Rebuild of popular Cottesloe beach path may be put on hold

Concrete path S12 at Deane Street will get a new design in the upgrades.
Concrete path S12 at Deane Street will get a new design in the upgrades.

COTTESLOE council may hold off on rebuilding a popular but degraded beach path after it starts designs for three others including those used by kitesurfers.

Chief executive Mat Humfrey said successful residents’ requests for steps to replace a log and sand ladder at the N7 path to North Cottesloe Beach could mean a rebuild was delayed for 12 months.

Mr Humfrey said N7 may join two new paths in the second batch of a rolling program to improve the older beach accesses routes in the town.

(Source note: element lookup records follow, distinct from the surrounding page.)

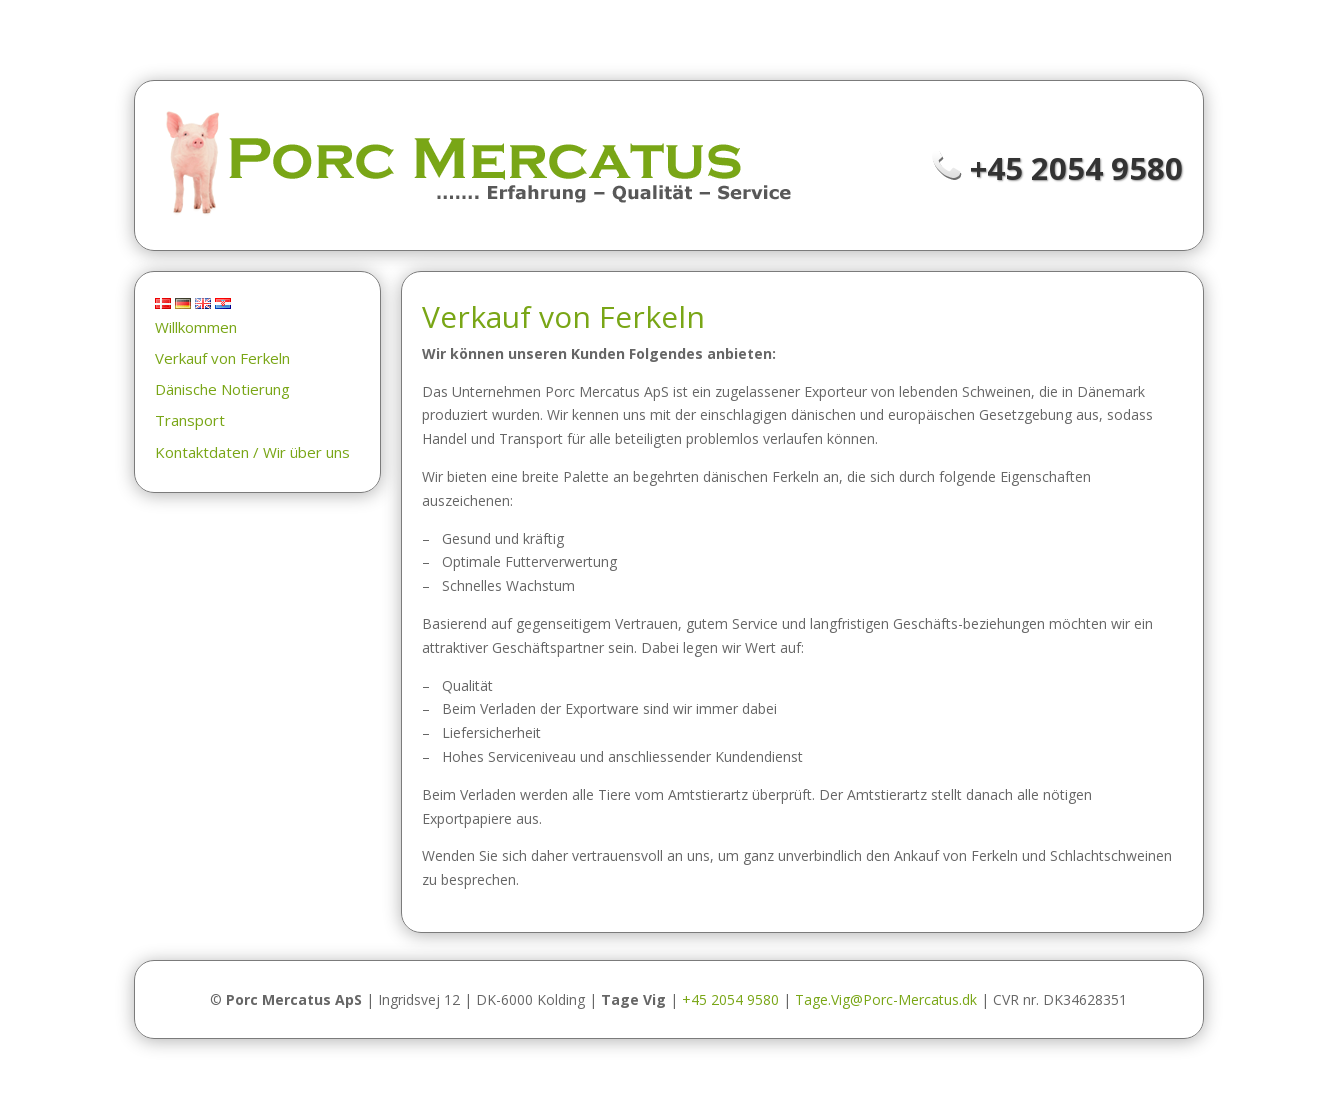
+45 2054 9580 (1076, 168)
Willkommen (196, 327)
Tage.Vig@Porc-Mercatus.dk (886, 999)
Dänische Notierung (222, 389)
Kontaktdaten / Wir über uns (252, 452)
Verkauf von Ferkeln (222, 358)
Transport (190, 420)
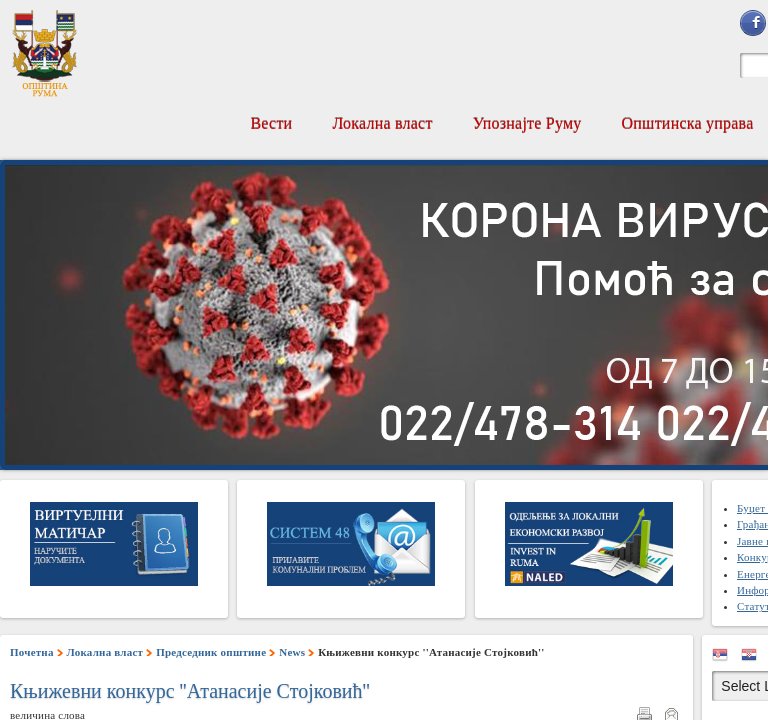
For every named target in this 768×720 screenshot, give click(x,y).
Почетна (32, 652)
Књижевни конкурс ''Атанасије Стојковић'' (190, 691)
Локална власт (382, 123)
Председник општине (211, 652)
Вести (271, 123)
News (292, 652)
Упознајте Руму (527, 123)
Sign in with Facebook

In consultation until March 6 about the first four paths the council got 26 objections about N7 that mainly requested timber stairs to totally or partially replace the ladder.

“It is not maintained now, and it will require, at least in the upper section, stairs or a ramp, the path widened, new side rails installed and new log ladders in the lower section,” one of 38 public submissions said.

Other N7 requests included a zebra crossing south of Grant Street on Marine Parade and more beach showers.

Councillors decided to re-advertise a redesigned N7 with steps costing about $50,000, add two showers and relocate nearby benches, while staff will investigated a crossing.

The council allocated $130,000 allocated  for new paths in 2017-18, but  a report at March’s meeting indicated an additional money is needed to do all four planned paths, inlcuding $210,577 for general work, $29,955 for consultant’s fees and the $50,000 for N7’s steps.

It was estimated N7 would have initially cost $77,699, nearby N6 $51,993, S12 near Deane Street $86,763, and S10 at Salvado Road $94,167.

Committee member Cr Sally Pyvis said a major consideration in the designs was the protection of remnant dunes, and log ladders only worked if they were maintained, while they still caused erosion at their edges.

It was agreed to use the ideas from the community, including low gradients for easier use of each path, for just detailed designs for the potential upgrades of S10, S12 and N6.

S10 had 19 comments, and it was agreed to have signs and pavement stencils warning the public about kitesurfers crossing to a new path with lower handrails and no sharp or protruding parts that could catch kites, and no obstacles.

A design will be developed to stop erosion at the bottom of S12, which attracted 17 comments, while the 19 sent about N6 caused councillors to add a rubbish bin and increased drainage.